- [閱讀節選]:
• • • •
Count Complete Tree Nodes
題意:
Given a complete binary tree, count the number of nodes.
解題思路:
updated 2015.12.1
遞迴的作法,分別算左右子樹的高度,若高度相同,則此樹是full tree,則直接返回2^h-1即可,否則繼續遞迴下報
/**
* Definition for a binary tree node.
* public class TreeNode {
* int val;
* TreeNode left;
* TreeNode right;
* TreeNode(int x) { val = x; }
* }
*/
public class Solution {
public int countNodes(TreeNode root) {
if (root == null) {
return 0;
}
int left = leftDepth(root);
int right = rightDepth(root);
if (left == right) {
return (1 << left) - 1;
} else {
return countNodes(root.left) + countNodes(root.right) + 1;
}
}
private int leftDepth(TreeNode root) {
int depth = 0;
while (root != null) {
depth++;
root = root.left;
}
return depth;
}
private int rightDepth(TreeNode root) {
int depth = 0;
while (root != null) {
depth++;
root = root.right;
}
return depth;
}
}
網友 書影 提供了以下思路:
遞迴法:分別列舉左右子樹的高度,如果兩者一樣,表示此子樹為full bt,因此直接返回 $$2^h - 1$$即可,否則繼續往下遞迴,此法複雜度為指數型,leetcode無法通過。
程式碼如下:
/**
* Definition for a binary tree node.
* public class TreeNode {
* int val;
* TreeNode left;
* TreeNode right;
* TreeNode(int x) { val = x; }
* }
*/
public class Solution {
public int countNodes(TreeNode root) {
if (root == null) {
return 0;
}
TreeNode leftNode = root;
TreeNode rightNode = root;
int leftHeight = 0;
int rightHeight = 0;
while(leftNode != null) {
leftNode = leftNode.left;
leftHeight++;
}
while(rightNode != null) {
rightNode = rightNode.right;
rightHeight++;
}
if (rightHeight == leftHeight) {
return (int)Math.pow(2, rightHeight) - 1; // 因pow會回傳double
} else {
return countNodes(root.left) + countNodes(root.right) + 1; //加上root本身的那個節點,因此加一
}
}
}
參考了網友 Jikai Tang 的作法,不是很好理解最後二分的部份,待理解後再來補全思路。
二分搜尋法:首先找出樹的總高度,接著來算出最後一層如果是full bt的話該有多少節點,接著再不斷的去作二分來找出最後一層的最後一個節點在哪裡。
num - 1 表示為由第1層到第h-1層的節點總數,最後再找出二分法後找出的l在哪裡 總節點數即為 num - 1 + L
其程式碼如下:
/**
* Definition for a binary tree node.
• • • •
- [指定任務 A]:
請列出閱讀節選中「程式碼如下:」之後那段程式碼裡，countNodes 方法內宣告的所有區域變數名稱。
- [指定任務 B]:
從下方條目中挑出含有字串「header」的每一行並抄出，大小寫須相符。
• • • •
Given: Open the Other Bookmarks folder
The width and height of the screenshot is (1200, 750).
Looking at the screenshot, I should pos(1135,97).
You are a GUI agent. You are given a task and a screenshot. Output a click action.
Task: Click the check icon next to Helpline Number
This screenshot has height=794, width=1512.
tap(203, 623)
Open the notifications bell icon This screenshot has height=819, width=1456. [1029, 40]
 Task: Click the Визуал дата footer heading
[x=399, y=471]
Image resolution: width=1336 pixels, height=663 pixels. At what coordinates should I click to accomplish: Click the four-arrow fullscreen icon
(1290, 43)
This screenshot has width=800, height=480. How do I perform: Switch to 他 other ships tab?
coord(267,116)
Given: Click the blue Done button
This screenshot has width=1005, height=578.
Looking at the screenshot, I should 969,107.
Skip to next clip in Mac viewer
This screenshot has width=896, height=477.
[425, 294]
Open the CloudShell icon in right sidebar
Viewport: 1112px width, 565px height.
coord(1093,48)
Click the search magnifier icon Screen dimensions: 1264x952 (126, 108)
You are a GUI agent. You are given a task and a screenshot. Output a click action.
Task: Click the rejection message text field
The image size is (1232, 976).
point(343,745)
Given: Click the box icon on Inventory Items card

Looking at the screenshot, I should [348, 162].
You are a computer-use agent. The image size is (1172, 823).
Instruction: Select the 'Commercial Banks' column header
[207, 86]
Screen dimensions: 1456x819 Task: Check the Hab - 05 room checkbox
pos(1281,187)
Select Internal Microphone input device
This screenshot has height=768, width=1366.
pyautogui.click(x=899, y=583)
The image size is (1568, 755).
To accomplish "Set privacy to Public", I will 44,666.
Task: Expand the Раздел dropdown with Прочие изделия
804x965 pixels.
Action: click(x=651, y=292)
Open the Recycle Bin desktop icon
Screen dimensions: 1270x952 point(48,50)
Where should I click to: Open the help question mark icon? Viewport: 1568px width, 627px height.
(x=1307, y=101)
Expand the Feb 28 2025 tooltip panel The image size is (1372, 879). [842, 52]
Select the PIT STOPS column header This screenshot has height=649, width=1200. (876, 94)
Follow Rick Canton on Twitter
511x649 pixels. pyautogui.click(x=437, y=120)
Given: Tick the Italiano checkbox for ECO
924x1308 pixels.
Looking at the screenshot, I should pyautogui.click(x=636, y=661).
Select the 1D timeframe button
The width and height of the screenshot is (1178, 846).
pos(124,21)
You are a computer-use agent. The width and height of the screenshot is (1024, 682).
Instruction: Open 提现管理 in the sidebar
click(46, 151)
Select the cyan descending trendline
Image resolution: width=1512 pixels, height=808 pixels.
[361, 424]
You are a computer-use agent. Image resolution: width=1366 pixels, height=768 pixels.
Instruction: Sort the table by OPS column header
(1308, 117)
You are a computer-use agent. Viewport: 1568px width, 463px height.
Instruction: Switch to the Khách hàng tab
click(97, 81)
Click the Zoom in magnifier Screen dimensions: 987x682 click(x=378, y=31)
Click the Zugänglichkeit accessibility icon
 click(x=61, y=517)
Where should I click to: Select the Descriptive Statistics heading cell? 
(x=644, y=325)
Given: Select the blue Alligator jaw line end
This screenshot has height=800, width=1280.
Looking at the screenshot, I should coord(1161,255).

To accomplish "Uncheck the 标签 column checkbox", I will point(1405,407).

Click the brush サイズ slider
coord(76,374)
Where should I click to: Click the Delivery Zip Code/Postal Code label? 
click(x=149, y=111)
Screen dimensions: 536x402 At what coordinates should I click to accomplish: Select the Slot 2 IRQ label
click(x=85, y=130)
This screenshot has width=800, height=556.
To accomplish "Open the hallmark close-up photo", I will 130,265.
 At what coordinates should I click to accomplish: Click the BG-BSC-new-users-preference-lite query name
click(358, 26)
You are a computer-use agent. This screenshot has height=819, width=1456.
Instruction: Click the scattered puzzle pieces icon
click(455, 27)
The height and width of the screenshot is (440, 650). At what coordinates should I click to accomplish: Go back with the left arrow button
• • • •
- [完整解答 A]:
leftNode、rightNode、leftHeight、rightHeight

- [完整解答 B]:
Instruction: Select the 'Commercial Banks' column header
Select the PIT STOPS column header This screenshot has height=649, width=1200. (876, 94)
Instruction: Sort the table by OPS column header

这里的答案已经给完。